The objective of this project was to work as a team, as collaboratively as possible, to walkthrough the the ETL process with at least 2 datasets, from different sources (e.g Kaggle & API, in atleast 2 differeing formats (e.g JSON and CSV).

The obvious approach would to have had individual team members tackle a different stage of the ETL process, however it was collectively agreed that this approach wouldn't necessarily have the entire team empowered with the knowledge of every step of the ETL process.

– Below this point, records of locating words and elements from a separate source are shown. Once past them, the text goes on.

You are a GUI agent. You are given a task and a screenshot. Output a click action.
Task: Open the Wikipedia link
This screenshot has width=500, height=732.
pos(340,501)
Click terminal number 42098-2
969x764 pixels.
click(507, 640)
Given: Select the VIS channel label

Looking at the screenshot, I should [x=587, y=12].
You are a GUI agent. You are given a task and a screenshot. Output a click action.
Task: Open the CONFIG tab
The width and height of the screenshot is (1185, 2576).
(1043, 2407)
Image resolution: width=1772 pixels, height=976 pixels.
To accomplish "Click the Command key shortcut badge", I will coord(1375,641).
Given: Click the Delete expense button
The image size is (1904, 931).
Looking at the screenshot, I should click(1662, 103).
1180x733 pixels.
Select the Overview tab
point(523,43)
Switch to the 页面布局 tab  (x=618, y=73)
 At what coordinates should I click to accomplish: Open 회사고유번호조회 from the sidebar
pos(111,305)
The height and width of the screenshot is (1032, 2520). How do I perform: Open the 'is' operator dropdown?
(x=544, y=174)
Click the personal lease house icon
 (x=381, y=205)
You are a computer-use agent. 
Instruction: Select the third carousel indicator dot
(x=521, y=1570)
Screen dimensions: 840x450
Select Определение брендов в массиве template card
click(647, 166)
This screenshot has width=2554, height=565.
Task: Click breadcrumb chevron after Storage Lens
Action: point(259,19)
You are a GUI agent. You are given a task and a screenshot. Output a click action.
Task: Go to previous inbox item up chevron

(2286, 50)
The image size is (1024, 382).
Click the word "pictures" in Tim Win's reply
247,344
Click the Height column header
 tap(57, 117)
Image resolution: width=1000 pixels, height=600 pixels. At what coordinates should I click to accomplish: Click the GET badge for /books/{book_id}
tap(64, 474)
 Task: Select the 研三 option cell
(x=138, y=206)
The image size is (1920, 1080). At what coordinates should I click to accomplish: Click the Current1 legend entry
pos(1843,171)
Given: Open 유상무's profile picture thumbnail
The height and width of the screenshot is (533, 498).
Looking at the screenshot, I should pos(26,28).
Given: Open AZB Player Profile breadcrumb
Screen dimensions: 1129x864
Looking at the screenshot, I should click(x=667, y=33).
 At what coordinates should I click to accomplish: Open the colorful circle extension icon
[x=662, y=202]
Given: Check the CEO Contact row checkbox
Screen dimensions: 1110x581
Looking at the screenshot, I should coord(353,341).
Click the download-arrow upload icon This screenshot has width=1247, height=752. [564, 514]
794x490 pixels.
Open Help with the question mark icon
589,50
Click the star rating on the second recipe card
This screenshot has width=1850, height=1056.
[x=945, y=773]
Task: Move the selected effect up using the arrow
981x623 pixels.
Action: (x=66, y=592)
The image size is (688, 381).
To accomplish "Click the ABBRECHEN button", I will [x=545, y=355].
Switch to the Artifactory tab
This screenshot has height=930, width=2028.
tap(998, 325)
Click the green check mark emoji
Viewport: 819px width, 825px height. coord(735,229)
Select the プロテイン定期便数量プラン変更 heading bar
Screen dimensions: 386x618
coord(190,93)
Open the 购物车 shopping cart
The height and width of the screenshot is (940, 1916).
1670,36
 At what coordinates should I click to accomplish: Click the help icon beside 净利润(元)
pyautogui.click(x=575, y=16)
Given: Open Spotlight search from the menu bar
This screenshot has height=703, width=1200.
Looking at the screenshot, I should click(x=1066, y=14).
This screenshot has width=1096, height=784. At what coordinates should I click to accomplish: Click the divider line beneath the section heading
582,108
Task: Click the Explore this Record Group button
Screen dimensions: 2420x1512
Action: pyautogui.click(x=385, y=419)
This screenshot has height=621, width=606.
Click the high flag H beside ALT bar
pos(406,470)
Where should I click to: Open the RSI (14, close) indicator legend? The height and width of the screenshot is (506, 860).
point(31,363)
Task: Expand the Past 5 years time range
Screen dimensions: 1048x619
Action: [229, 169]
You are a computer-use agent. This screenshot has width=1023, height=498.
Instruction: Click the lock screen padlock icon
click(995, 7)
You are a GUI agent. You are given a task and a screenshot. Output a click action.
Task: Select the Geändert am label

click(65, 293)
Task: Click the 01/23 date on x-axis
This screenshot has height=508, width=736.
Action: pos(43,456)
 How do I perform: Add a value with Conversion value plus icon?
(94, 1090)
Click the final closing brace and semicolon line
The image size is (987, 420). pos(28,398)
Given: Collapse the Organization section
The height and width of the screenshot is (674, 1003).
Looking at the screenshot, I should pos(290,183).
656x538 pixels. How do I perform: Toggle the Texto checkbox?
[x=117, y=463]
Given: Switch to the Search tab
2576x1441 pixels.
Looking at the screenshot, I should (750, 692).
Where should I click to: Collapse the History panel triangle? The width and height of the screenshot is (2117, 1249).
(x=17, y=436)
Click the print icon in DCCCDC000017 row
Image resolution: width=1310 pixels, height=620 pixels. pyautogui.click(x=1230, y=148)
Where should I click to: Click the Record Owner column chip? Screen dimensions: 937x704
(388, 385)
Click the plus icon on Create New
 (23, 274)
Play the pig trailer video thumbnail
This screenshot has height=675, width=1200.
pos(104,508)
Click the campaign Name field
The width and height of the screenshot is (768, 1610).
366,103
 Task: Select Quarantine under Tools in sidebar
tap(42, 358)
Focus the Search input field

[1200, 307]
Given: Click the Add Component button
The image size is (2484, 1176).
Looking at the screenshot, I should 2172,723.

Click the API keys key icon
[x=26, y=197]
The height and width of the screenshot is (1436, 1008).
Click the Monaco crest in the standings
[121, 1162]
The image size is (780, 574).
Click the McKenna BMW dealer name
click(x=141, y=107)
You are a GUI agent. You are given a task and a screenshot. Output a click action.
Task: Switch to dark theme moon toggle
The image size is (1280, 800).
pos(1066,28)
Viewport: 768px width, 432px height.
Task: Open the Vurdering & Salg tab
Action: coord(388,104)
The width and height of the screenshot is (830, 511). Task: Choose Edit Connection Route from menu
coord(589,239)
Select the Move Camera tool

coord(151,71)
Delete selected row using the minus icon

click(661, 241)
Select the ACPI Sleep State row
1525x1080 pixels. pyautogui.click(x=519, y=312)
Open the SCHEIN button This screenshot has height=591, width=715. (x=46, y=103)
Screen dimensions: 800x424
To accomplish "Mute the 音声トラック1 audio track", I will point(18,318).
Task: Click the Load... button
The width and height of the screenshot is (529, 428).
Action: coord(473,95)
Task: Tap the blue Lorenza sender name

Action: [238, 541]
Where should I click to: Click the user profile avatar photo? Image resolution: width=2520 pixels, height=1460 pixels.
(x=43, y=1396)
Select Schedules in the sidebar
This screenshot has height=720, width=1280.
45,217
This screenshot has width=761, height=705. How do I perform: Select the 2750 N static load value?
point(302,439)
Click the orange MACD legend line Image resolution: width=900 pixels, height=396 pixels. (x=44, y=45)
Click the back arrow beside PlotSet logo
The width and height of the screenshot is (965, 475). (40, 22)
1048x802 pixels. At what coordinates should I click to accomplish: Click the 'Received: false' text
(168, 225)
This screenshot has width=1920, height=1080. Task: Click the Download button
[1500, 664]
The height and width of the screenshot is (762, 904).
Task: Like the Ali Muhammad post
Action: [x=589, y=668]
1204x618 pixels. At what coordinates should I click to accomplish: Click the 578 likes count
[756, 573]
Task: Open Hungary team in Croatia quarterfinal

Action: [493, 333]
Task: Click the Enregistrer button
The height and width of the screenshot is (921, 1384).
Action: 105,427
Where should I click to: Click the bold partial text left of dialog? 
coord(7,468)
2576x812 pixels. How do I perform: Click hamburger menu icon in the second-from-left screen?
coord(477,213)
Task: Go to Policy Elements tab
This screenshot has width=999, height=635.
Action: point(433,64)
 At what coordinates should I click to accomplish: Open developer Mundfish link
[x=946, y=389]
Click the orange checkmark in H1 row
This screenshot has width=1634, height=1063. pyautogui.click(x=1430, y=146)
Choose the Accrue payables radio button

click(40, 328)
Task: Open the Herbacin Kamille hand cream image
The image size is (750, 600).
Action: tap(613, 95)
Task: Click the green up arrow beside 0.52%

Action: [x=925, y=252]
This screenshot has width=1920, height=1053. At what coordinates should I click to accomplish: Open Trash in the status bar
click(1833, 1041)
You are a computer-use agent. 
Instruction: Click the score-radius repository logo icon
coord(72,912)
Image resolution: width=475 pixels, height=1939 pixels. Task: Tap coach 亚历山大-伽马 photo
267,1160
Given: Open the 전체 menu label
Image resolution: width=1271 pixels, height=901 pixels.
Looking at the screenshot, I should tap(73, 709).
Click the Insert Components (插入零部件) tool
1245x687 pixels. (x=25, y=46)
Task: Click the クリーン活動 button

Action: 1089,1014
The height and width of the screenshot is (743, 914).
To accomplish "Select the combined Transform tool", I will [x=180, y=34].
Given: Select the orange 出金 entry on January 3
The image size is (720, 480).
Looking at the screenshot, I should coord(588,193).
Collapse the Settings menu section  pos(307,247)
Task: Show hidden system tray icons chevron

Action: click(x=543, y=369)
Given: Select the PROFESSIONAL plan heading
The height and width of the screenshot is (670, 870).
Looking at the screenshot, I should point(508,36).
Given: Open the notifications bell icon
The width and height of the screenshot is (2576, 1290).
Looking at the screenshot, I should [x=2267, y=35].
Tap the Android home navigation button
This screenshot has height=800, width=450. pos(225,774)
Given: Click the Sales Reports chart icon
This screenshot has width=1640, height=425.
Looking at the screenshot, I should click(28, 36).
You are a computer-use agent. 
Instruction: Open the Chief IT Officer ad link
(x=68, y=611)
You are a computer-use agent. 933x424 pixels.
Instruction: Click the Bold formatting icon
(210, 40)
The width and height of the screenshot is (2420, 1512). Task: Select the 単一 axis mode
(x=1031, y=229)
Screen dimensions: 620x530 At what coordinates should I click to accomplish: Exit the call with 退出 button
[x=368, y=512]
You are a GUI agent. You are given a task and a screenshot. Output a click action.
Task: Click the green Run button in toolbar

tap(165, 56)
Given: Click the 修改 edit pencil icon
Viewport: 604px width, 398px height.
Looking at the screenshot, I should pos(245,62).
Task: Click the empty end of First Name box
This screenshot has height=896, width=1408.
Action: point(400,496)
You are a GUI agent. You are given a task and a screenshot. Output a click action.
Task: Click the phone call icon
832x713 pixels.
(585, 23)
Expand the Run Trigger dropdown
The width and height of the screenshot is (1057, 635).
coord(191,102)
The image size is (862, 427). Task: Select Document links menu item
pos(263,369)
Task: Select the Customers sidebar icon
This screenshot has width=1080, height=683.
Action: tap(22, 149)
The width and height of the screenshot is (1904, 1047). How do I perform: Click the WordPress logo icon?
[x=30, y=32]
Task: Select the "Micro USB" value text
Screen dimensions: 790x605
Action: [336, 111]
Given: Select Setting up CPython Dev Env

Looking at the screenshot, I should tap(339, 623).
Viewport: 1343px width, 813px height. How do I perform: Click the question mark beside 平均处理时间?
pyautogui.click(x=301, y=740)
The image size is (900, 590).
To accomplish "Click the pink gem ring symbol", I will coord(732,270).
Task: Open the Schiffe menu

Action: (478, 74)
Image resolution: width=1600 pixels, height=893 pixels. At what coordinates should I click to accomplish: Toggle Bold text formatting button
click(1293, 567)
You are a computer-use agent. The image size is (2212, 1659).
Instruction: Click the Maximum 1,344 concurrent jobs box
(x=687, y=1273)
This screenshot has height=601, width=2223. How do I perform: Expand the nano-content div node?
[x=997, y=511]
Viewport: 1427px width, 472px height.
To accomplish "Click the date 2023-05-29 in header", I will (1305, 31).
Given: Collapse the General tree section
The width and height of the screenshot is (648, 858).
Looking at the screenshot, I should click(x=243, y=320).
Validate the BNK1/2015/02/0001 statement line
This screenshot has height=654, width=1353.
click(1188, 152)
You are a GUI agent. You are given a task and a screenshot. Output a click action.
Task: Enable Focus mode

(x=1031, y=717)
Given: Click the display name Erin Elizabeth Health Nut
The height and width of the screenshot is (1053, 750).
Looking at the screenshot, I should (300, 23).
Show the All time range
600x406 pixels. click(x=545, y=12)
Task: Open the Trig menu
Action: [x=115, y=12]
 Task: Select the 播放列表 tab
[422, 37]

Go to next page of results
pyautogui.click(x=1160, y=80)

Consensus was therefore reached, that each team member would go through the ETL process individually, but in parallel. **Each team member would therefore:**

- **Extract** at least 1x dataset
- Perform **transformation**, dependant on the type and state of the data, following extraction. The prerequisite being, that each team member would present their transformed data in JSON format.
- Individually **load** their JSON-formatted transformed dataset(s) into a personal NOSQL (MongoDB) data, as a sanity check, before...
- Submitting their JSON file (that has successfully parsed by MongoDB) to the team member's respective resources file.

Once each team member had successfully extracted, transformed and 'test' loaded their datasets into MongoDB, Kathryn then took the helm of the load element of the project, by uploading each team member's dataset JSON file as individual collections in a master MongoDB database.